**** DATA FOR THIS TASK

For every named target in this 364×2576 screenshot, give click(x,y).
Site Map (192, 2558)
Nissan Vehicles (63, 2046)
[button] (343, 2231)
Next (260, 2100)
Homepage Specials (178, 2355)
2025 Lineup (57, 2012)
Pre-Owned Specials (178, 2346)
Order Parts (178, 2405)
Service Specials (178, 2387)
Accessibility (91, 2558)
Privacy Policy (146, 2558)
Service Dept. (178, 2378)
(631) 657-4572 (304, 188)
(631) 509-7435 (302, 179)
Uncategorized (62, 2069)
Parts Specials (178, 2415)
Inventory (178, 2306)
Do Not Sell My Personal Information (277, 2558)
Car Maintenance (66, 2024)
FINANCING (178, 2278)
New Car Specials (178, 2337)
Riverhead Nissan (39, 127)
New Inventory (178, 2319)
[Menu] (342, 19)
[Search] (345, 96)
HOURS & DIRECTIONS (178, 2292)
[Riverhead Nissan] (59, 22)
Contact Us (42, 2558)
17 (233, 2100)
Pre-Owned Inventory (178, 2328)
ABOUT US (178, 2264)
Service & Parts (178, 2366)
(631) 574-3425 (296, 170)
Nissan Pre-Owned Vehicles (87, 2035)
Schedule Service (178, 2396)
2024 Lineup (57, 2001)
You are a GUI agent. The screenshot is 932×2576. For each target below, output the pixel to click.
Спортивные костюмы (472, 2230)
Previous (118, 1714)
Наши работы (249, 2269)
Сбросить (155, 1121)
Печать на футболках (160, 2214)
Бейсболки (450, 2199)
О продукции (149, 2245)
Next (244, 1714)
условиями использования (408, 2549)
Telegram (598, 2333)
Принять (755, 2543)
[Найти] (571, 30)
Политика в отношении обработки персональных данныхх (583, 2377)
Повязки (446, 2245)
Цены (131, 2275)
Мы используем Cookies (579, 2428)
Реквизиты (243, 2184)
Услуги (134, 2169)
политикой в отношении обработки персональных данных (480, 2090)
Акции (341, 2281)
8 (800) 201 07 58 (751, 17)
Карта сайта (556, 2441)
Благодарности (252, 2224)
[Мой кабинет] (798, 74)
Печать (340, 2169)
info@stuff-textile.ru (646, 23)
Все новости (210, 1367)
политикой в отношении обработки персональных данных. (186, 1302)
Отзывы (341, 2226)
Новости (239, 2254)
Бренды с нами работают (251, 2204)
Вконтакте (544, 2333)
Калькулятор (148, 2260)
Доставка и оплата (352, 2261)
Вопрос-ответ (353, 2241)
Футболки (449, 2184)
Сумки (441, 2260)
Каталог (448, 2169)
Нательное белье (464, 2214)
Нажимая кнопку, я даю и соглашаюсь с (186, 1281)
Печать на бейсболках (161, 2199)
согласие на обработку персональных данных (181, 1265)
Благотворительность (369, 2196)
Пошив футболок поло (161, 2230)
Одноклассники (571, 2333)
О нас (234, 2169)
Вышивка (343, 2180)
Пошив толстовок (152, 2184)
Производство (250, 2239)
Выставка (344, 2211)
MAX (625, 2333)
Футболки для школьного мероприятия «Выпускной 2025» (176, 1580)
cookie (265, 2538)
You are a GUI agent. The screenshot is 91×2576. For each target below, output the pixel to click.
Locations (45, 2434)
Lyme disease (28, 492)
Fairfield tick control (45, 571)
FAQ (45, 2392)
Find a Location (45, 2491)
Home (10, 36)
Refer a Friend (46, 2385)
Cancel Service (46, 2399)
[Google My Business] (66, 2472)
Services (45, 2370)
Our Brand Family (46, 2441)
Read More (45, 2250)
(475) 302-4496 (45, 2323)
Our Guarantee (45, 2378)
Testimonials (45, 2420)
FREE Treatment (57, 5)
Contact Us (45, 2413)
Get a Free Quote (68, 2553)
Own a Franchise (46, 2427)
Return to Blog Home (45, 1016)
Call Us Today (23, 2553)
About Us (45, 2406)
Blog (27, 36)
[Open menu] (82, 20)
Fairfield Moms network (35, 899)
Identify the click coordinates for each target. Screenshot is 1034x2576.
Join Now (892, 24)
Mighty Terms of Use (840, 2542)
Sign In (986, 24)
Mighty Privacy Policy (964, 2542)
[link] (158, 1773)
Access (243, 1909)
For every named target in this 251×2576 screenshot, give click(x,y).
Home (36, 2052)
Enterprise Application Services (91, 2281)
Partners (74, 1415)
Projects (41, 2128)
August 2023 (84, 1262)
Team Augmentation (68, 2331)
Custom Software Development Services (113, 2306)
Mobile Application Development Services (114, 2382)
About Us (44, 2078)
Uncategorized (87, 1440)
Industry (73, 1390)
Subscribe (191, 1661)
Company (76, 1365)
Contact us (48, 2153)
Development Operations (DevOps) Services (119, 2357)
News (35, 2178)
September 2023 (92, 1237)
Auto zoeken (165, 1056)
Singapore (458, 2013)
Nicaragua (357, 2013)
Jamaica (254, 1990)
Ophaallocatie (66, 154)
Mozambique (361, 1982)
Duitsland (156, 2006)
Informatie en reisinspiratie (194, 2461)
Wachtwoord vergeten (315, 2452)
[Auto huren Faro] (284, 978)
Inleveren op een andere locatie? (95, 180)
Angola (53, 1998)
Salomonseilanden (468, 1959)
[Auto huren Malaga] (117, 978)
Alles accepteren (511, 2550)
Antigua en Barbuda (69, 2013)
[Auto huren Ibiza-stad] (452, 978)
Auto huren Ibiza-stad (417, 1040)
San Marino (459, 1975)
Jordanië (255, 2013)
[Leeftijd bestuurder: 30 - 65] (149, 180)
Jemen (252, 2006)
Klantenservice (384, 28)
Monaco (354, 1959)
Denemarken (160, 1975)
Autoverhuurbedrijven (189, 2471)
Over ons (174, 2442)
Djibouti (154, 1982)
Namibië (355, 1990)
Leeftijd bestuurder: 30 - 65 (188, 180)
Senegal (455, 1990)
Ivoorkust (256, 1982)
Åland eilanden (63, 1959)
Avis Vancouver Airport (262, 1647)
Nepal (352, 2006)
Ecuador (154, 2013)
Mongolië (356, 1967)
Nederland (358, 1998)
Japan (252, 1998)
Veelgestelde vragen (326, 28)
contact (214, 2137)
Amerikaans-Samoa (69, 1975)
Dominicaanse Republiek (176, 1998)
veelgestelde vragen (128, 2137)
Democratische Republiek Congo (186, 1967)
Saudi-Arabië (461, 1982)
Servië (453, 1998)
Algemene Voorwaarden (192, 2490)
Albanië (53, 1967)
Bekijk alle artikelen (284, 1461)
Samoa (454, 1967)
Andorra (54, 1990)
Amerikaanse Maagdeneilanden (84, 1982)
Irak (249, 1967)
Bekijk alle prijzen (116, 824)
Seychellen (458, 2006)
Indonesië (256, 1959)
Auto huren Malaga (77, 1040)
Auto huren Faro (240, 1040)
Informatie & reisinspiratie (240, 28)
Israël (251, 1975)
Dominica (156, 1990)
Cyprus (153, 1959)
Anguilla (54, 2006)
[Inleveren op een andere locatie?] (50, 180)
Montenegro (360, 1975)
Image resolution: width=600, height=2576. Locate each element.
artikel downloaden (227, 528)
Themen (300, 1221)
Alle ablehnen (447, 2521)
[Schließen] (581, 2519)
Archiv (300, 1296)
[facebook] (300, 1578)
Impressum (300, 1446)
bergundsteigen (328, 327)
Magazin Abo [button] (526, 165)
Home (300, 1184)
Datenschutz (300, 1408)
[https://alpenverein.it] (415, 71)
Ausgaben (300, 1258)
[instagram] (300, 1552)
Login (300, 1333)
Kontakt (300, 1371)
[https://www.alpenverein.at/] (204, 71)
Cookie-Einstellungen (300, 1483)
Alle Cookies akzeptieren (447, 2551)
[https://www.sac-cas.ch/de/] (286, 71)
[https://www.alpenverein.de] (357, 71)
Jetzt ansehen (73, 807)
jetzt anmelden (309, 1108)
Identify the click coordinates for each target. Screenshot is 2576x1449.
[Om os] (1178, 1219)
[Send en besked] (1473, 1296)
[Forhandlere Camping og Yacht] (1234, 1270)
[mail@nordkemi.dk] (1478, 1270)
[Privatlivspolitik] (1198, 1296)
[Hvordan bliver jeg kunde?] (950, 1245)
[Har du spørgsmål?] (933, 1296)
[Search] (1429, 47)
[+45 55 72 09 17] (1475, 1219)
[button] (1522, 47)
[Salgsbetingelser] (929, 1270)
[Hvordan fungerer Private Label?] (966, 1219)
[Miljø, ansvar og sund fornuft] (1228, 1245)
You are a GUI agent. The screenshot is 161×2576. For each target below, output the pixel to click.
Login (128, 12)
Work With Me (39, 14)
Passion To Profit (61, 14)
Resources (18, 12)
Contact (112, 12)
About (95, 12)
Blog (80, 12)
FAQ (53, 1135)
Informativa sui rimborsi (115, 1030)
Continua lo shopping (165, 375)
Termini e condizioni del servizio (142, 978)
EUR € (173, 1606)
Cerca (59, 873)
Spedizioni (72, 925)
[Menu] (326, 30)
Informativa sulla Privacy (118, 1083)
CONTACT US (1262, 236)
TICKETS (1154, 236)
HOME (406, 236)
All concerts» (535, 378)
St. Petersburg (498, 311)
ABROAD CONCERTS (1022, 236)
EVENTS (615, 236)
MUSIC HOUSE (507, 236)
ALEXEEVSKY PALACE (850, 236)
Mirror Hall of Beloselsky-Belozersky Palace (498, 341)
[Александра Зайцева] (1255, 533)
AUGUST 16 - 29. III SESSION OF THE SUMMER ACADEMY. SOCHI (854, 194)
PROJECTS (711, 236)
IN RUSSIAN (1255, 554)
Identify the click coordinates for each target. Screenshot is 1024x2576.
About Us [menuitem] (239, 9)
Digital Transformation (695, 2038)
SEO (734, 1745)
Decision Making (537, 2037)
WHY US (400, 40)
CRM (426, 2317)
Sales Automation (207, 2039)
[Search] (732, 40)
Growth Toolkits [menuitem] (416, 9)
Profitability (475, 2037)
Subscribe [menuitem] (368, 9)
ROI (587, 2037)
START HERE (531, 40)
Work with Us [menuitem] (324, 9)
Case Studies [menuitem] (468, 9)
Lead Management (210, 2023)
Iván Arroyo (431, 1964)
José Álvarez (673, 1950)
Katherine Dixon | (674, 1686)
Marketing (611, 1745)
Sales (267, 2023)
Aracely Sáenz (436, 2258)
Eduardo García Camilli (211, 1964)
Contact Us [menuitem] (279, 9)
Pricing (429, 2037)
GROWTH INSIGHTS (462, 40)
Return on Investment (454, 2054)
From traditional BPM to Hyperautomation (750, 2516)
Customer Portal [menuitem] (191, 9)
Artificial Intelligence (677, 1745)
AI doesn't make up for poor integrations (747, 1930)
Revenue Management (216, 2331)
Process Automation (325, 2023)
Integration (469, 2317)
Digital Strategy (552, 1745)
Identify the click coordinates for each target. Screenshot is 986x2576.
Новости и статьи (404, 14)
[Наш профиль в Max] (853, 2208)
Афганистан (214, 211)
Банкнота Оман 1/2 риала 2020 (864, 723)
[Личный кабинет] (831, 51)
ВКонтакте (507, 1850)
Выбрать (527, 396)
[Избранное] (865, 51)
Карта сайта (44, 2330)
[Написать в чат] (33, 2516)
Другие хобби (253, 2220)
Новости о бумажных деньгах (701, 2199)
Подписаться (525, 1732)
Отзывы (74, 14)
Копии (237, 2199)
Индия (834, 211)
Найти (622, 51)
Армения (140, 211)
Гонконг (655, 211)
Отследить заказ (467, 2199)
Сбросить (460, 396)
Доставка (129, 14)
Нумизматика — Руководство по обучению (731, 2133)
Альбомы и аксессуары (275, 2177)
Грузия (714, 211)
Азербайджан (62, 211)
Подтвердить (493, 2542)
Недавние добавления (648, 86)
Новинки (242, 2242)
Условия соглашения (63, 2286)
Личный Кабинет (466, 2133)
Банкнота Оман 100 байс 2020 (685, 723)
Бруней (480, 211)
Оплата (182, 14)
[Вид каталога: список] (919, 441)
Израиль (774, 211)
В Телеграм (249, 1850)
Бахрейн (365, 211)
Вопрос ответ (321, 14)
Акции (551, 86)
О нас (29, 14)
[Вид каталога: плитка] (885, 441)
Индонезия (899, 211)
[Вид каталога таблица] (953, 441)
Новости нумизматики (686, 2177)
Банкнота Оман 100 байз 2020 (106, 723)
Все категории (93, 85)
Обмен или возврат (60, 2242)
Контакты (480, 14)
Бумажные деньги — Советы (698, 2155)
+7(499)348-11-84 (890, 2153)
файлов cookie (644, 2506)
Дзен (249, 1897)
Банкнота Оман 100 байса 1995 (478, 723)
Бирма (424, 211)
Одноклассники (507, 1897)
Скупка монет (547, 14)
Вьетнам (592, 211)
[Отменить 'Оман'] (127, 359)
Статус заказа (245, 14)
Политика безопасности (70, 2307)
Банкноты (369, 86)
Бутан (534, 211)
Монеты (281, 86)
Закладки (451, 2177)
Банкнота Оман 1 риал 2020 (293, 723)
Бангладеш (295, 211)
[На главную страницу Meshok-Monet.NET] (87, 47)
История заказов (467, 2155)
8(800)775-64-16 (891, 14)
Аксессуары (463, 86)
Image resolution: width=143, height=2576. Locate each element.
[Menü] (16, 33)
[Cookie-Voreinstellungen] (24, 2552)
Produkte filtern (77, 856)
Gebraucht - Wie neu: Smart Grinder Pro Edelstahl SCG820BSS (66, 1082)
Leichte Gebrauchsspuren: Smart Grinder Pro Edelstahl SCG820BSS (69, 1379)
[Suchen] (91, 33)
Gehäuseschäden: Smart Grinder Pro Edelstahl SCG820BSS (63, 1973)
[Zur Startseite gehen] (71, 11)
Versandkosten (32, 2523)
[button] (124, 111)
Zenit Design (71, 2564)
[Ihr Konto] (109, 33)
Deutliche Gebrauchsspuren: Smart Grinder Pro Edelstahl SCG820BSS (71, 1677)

********

TASK BRIEF -> Return a word-for-word copy of the lines above from the one holding "[link] (158, 1773)" through the one holding "Custom Software Development", with both of them included and nothing besides.

RESPONSE TO THIS EXERCISE ->
[link] (158, 1773)
Access (243, 1909)
For every named target in this 251×2576 screenshot, give click(x,y).
Home (36, 2052)
Enterprise Application Services (91, 2281)
Partners (74, 1415)
Projects (41, 2128)
August 2023 (84, 1262)
Team Augmentation (68, 2331)
Custom Software Development Services (113, 2306)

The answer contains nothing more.